• **DATA FOR THE TASK**:
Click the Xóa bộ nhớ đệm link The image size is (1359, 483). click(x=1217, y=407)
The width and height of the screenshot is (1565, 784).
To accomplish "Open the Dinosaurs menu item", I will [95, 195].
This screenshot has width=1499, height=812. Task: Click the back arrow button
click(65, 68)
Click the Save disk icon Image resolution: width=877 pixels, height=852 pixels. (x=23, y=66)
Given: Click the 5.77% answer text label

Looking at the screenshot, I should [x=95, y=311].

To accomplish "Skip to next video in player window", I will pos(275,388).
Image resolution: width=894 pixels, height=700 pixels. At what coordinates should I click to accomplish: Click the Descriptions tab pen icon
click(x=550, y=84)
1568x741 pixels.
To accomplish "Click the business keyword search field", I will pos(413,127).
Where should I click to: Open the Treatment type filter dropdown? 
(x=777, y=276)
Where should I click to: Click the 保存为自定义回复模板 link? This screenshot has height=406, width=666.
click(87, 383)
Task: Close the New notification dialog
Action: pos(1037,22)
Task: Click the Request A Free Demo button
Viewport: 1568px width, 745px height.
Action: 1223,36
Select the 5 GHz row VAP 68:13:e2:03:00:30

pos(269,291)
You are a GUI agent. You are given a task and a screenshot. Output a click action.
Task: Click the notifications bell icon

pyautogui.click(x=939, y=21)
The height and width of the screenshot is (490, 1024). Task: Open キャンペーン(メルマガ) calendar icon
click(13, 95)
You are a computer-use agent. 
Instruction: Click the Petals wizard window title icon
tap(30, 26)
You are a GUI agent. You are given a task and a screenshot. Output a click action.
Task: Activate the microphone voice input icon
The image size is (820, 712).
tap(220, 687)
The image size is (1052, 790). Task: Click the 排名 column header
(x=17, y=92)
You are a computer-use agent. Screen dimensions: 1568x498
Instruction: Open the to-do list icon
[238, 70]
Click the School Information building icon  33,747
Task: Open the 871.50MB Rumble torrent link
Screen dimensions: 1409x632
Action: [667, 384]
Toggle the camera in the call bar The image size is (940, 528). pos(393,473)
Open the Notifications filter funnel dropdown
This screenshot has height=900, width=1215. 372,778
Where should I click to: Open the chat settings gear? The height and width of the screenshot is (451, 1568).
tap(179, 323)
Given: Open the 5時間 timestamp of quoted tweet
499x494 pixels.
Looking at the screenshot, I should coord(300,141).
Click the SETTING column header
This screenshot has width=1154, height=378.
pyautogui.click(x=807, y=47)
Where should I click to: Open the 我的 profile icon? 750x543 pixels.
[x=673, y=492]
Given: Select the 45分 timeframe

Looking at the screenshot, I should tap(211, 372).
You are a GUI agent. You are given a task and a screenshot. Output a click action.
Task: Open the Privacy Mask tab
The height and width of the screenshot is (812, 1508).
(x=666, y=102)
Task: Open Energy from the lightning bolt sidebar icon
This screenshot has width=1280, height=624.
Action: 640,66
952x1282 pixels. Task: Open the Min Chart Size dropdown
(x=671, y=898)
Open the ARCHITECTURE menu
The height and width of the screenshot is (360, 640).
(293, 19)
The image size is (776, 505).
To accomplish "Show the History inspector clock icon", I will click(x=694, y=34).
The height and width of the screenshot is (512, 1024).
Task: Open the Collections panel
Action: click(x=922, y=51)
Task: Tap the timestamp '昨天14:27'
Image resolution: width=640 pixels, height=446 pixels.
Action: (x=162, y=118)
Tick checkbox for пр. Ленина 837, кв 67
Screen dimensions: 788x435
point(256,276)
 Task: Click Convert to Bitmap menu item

• **DIRECTIONS FOR THIS TASK**:
Return only the lines between the one holding "Task: Click the notifications bell icon" and the one holding "Task: Activate the", inclusive, exactly as they appear above.

• **COMPLETED TASK**:
Task: Click the notifications bell icon

pyautogui.click(x=939, y=21)
The height and width of the screenshot is (490, 1024). Task: Open キャンペーン(メルマガ) calendar icon
click(13, 95)
You are a computer-use agent. 
Instruction: Click the Petals wizard window title icon
tap(30, 26)
You are a GUI agent. You are given a task and a screenshot. Output a click action.
Task: Activate the microphone voice input icon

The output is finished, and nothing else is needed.